What the exercise asks: Leaving out the pictures, output the lines from the one that contains "Click the Blue Stone quantity field" through the end of the material, exactly as they stand.
--------------------------------------------------
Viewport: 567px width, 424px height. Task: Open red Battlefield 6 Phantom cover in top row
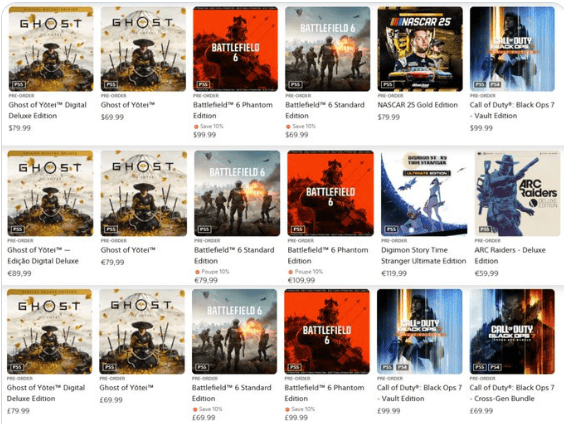tap(235, 49)
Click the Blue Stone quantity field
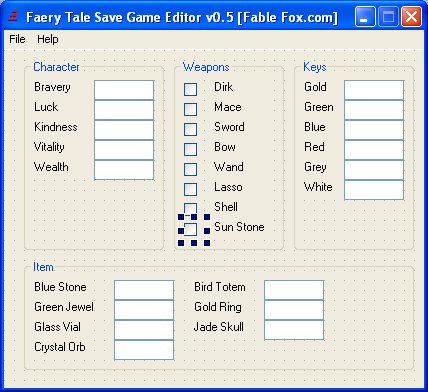The height and width of the screenshot is (392, 428). pos(144,290)
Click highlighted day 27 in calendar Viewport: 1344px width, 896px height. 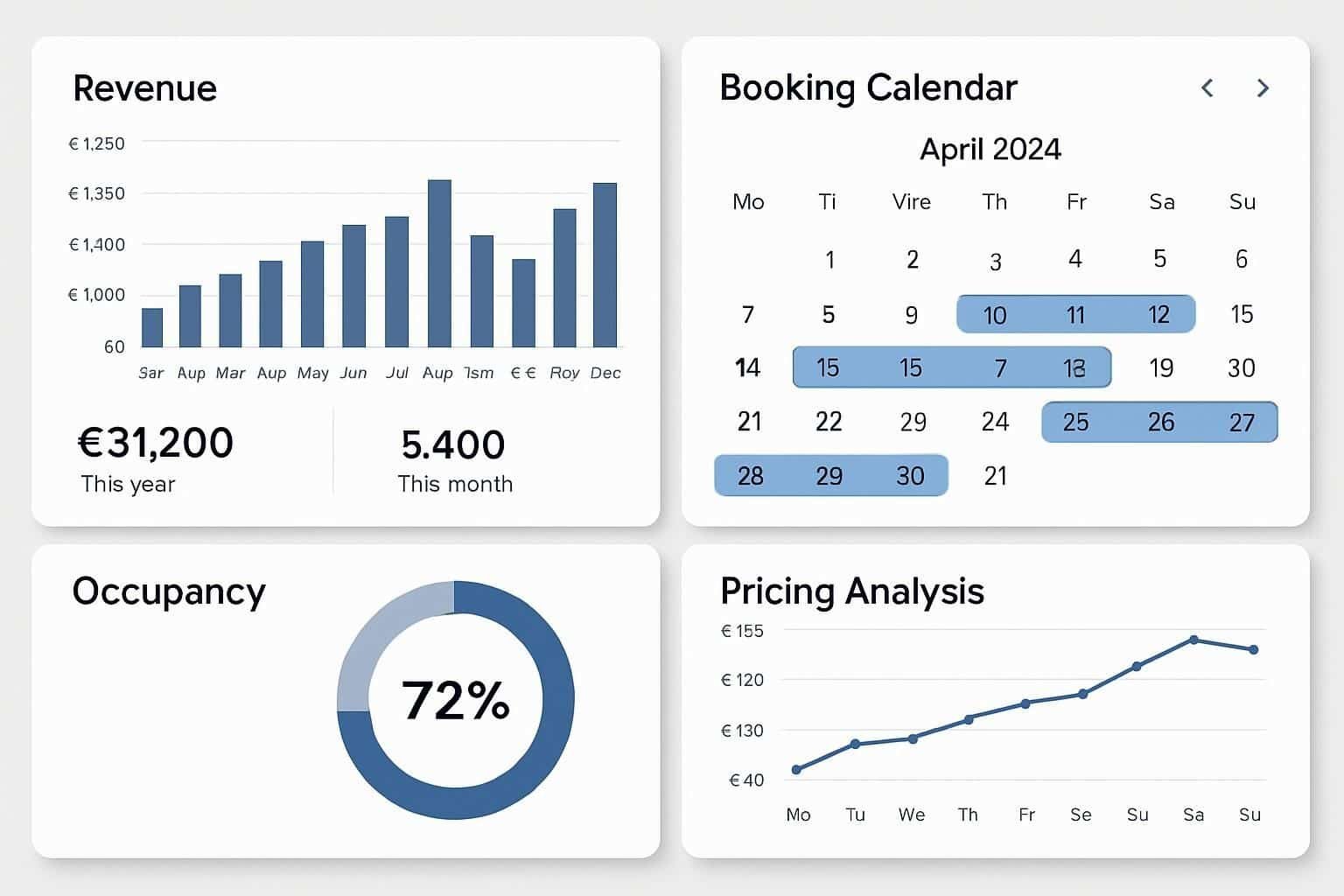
--------------------------------------------------
Completed task:
Click the Blue Stone quantity field
The height and width of the screenshot is (392, 428). pos(144,290)
Click highlighted day 27 in calendar Viewport: 1344px width, 896px height. 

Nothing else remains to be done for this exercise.